He said: "The Scottish Government is committed to supporting our famous and valuable wild fisheries. Each year angling alone is worth £134 million to the Scottish economy.

"Wild fisheries is a complex area and we have a manifesto commitment to modernise the management structures.

"This independent review was tasked with considering the requirements of a modern, evidence-based management system that is fit for purpose in the 21st century and is guided by the conservation needs of our wild species.

"We need to ensure we have a robust and sustainable system so our fish thrive and people can continue to enjoy wild fishing and the socio-economic benefits that flow from it for generations to come.

"The report is thorough, wide-ranging and contains many recommendations. I will study it in depth and consult on proposals to implement a new management system."

The review was welcomed by the Association of Salmon Fishery Boards (ASFB) and Rivers and Fisheries Trusts of Scotland (RAFTS).

The AFSB's policy and planning director Dr Alan Wells said: "ASFB are particularly encouraged by the measures designed to ensure that any exploitation of Atlantic salmon is sustainable.

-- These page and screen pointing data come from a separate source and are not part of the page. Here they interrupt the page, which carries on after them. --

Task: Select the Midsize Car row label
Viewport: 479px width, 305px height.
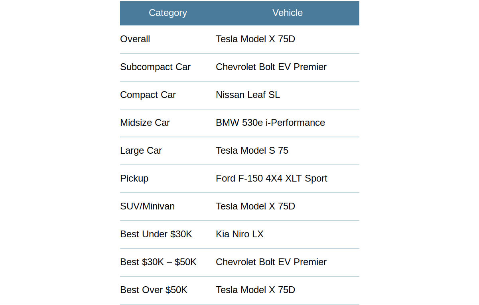Action: 168,123
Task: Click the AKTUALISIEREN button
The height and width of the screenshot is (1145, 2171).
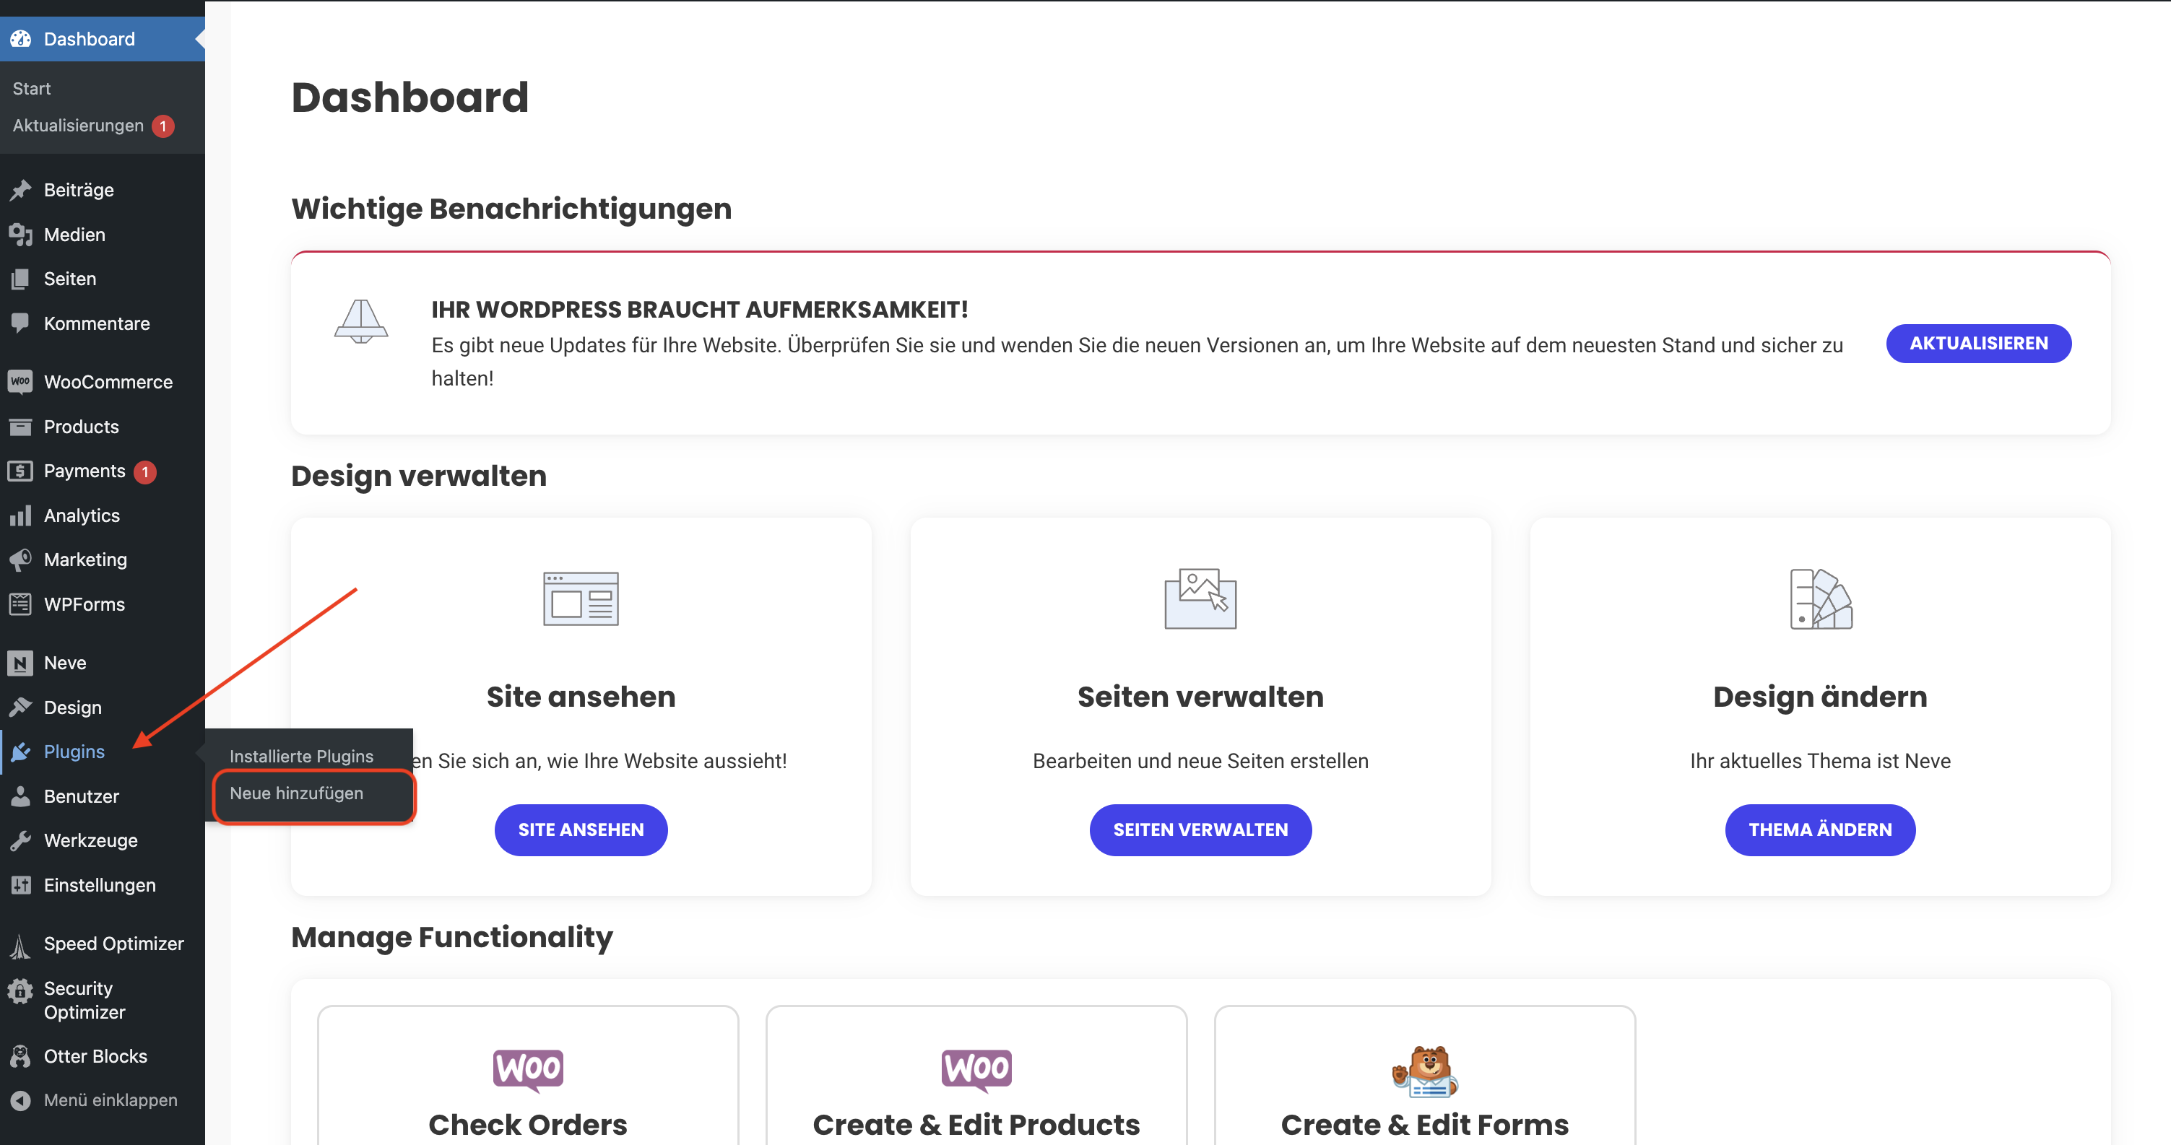Action: pos(1979,343)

"We understand that it may be possible to deliver these measures under existing legislation and, therefore, we would urge the Scottish Government to progress these recommendations as soon as possible."

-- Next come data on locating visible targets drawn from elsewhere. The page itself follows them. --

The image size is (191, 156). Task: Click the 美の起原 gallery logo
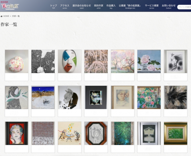[10, 5]
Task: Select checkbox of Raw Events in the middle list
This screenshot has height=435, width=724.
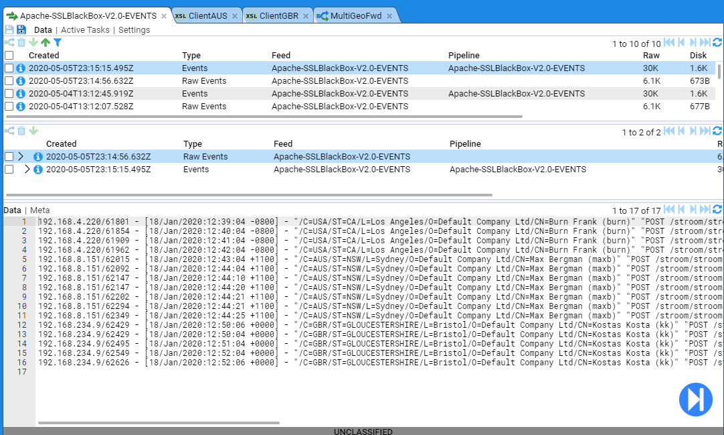Action: pyautogui.click(x=9, y=157)
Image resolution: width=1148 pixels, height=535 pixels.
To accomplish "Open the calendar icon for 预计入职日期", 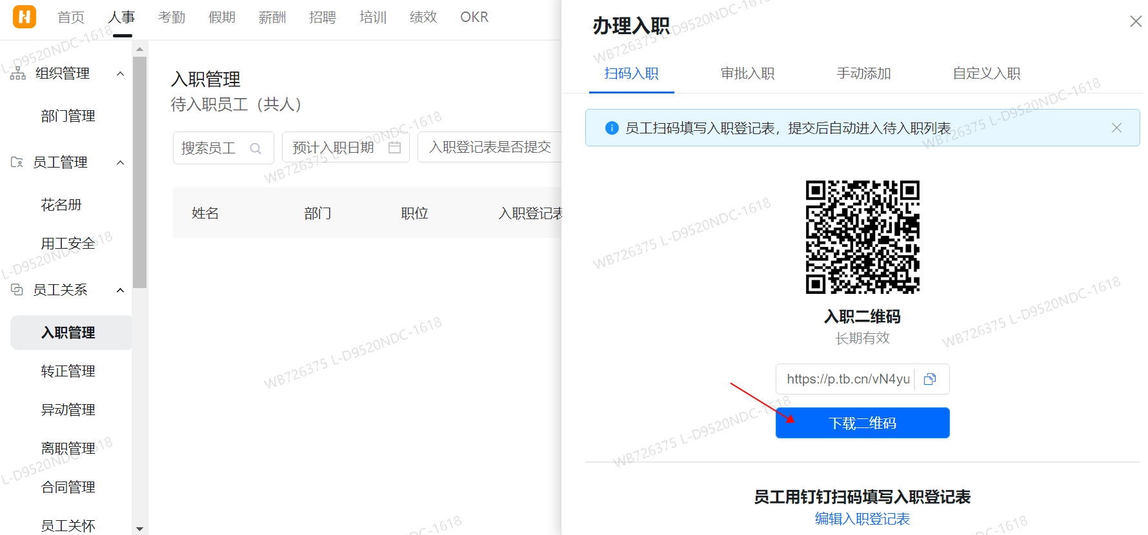I will 395,148.
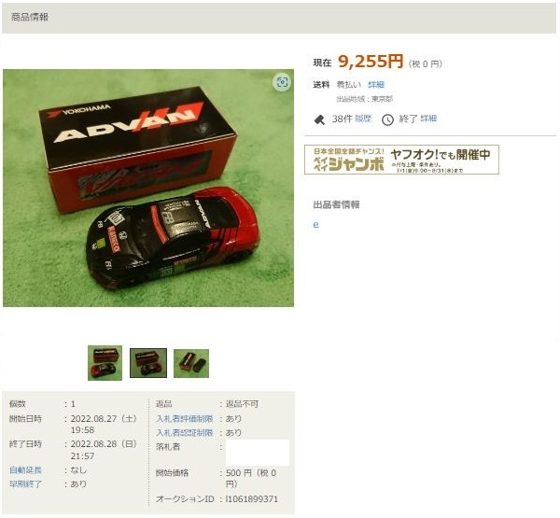Select the first thumbnail of the car and box

pyautogui.click(x=105, y=362)

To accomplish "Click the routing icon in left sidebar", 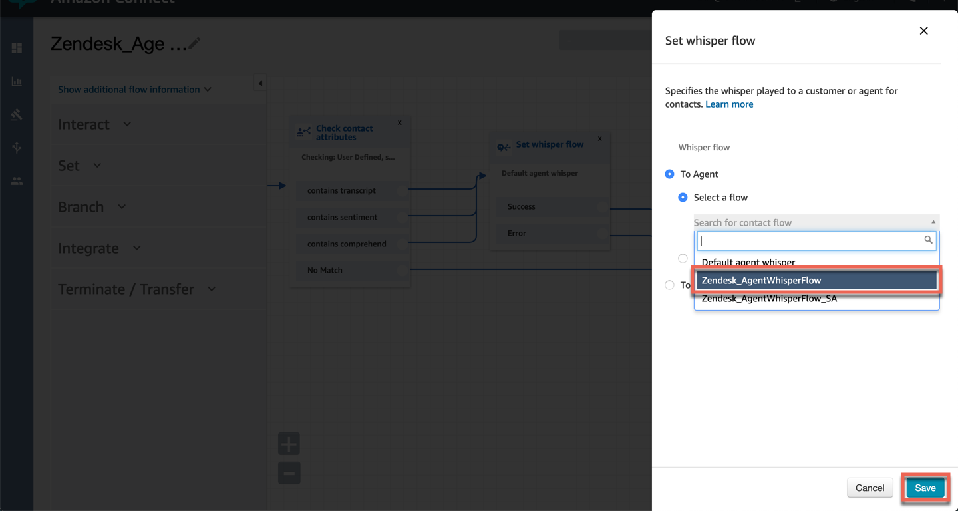I will point(17,147).
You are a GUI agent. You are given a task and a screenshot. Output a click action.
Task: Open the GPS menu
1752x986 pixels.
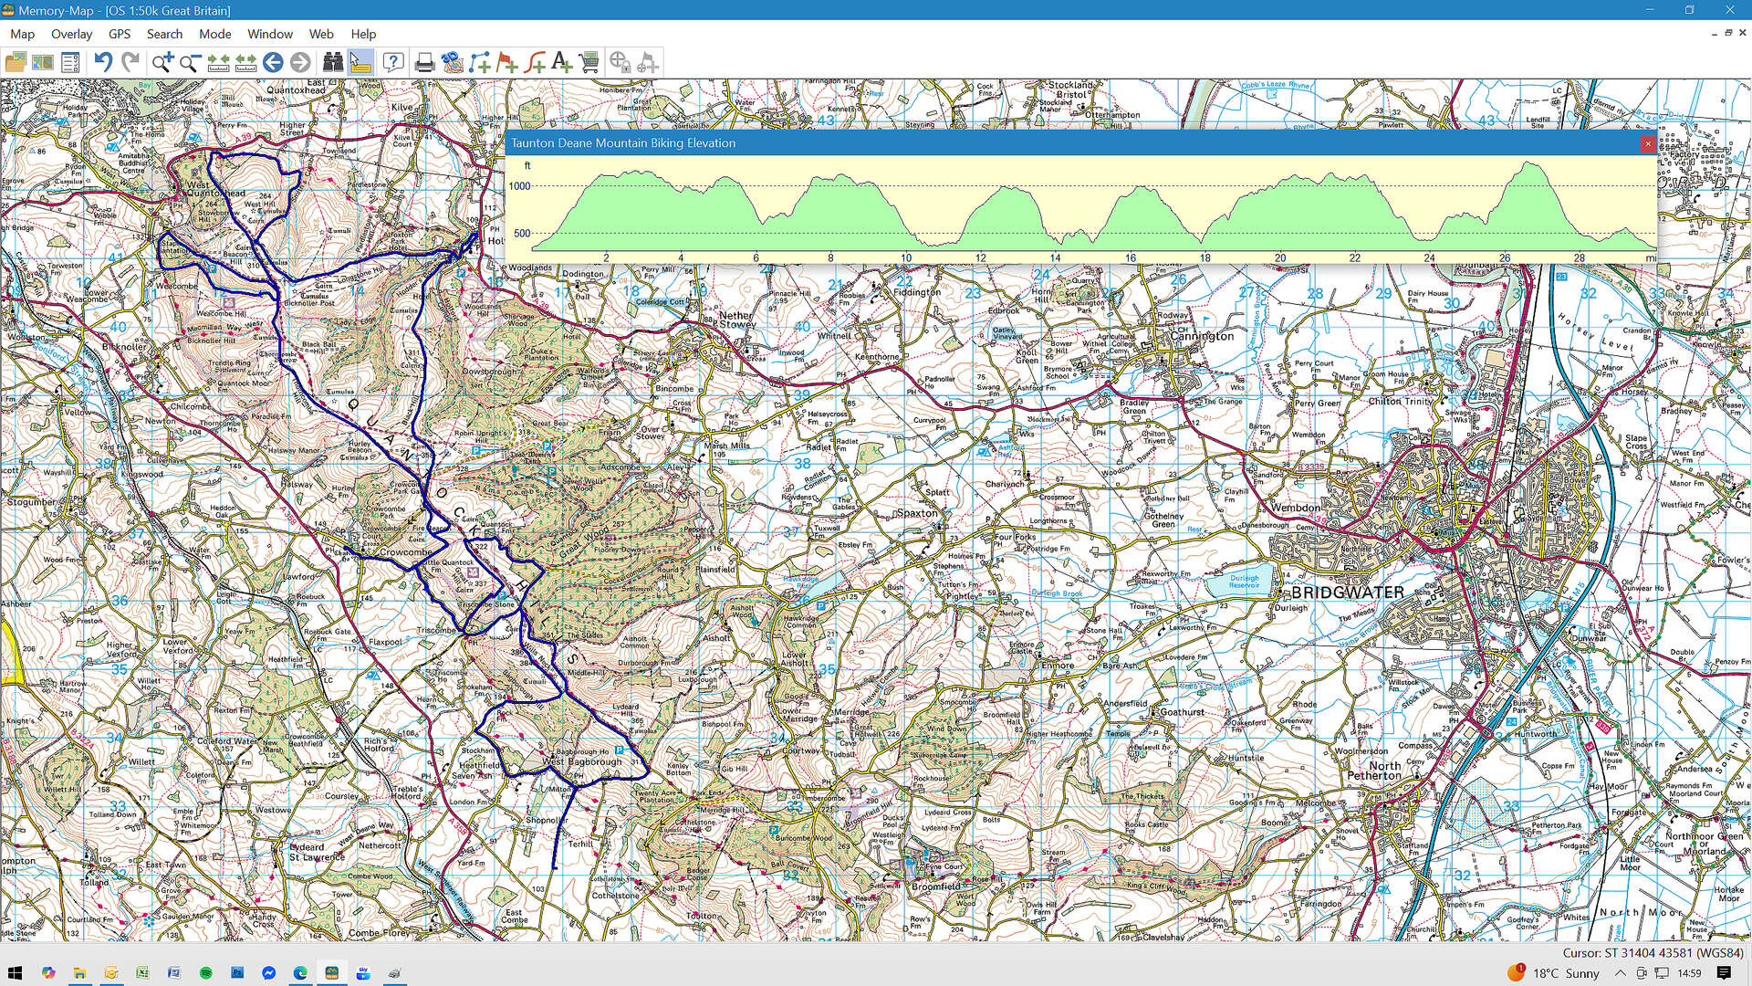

A spokesman for the Scottish Gamekeepers Association (SGA) fishing group said: "The SGA fishing group has called for a quota system to be introduced to urgently conserve dwindling salmon stocks.

"We are pleased the report recognises the implications of unregulated netting activity when salmon stocks are low.

"Rod anglers have shown, through record voluntary uptake of catch and release policies in recent years, that they can fish sustainably and still contribute to a healthy fish stock.

"What the introduction of a science-based licence to kill fish will do is bind everyone to the same principle of sustainable management, whether using a rod or a net, something our members feel has been lacking in recent times. We hope the Government support this recommendation fully."